Cleaning Your DVS Control Record Vinyls
As part of cleaning your turntables, it’s really important to look after your control vinyls too. I use the control vinyls at home a lot still to practice my mixes.
After a while dust, sweat and other messy grime can build up on the vinyls. More to the point is that vinyls don’t always sound so great if you haven’t cleaned them. Therefore this can impact the sound and calibration to the DJ software due to the lack of signal quality.
So here’s a simple process that I use to clean my control vinyls.
Apply some small globules of light soapy water or blue cleaning fluid (you can buy this at online DJ shops or Amazon).

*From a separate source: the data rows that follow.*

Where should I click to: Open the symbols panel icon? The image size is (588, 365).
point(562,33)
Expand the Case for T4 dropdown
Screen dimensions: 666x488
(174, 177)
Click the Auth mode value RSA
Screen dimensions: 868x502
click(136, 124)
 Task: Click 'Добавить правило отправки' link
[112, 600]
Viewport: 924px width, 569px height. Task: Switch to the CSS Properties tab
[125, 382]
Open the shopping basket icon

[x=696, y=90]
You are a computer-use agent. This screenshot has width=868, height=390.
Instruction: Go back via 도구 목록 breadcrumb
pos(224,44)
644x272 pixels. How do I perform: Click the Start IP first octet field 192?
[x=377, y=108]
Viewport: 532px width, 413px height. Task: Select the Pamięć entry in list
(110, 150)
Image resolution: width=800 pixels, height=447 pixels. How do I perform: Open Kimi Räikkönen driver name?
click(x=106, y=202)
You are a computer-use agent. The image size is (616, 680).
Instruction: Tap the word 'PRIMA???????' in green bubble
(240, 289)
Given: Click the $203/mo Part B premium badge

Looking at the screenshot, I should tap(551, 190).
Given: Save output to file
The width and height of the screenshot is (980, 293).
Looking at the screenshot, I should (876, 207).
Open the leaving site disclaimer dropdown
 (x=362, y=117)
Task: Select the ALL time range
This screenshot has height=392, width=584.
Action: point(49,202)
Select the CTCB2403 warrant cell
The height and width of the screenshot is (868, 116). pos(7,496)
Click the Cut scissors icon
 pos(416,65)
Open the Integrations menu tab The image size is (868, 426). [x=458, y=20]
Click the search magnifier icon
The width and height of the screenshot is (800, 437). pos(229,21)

Press play on the turntable and then use a damp absorbent cloth to wipe the control vinyl while it’s spinning the control vinyl. This will get most of the dirt that’s wedged into the micro grooves of the vinyl.
Once you’ve done that, use a microfibre cloth, similar to what you use for a modern day smart phone. Wipe the vinyl in the same manner as in step 2) to grab any remain loose dust. You can also use a vinyl brush if you already have one, but a microfibre brush will do the same job.
Test out your vinyl to check the difference in quality. If the sound is not that great still, repeat the process until you’ve got your control vinyls back in business.
Cleaning Your DJ Laptop
Cleaning the keyword is firstly where I start when looking after my MacBook Pro. It’s worth a lot so I make sure I look after it after each DJ set I play.
Turn your laptop off, open up the screen and use a can of compressed air to blast out any loose dirt and bits. The other way I do this is by turn the laptop upside down and lightly shaking it to remove the remaining dirt.
Use a brush extension on a hand held vacuum cleaner to suck up any left over dust or dirt on the keyboard. Make sure the brush extension has soft bristles so you don’t scratch the keyboard and its surfaces.
Use a damp microfibre cloth or soft cloth with a screen cleaning solution. Some people say that water and white vinegar solution does the same job, but I’m yet to try this out.
Apply the cloth gently to the screen to remove any remaining dust or smudges. Do that until you’ve got rid of all the dirt and the screen is super clear again. Then you’re ready to start using your DJ software again.
Lastly you can wipe the outside of your laptop to keep it clean.
Some DJ’s I’ve seen use a laptop protector to save the laptop from damage, scratching and also dirt too. I also have a protective carry case to protect and keep the MacBook Pro clean for transporting it around to different DJ gigs.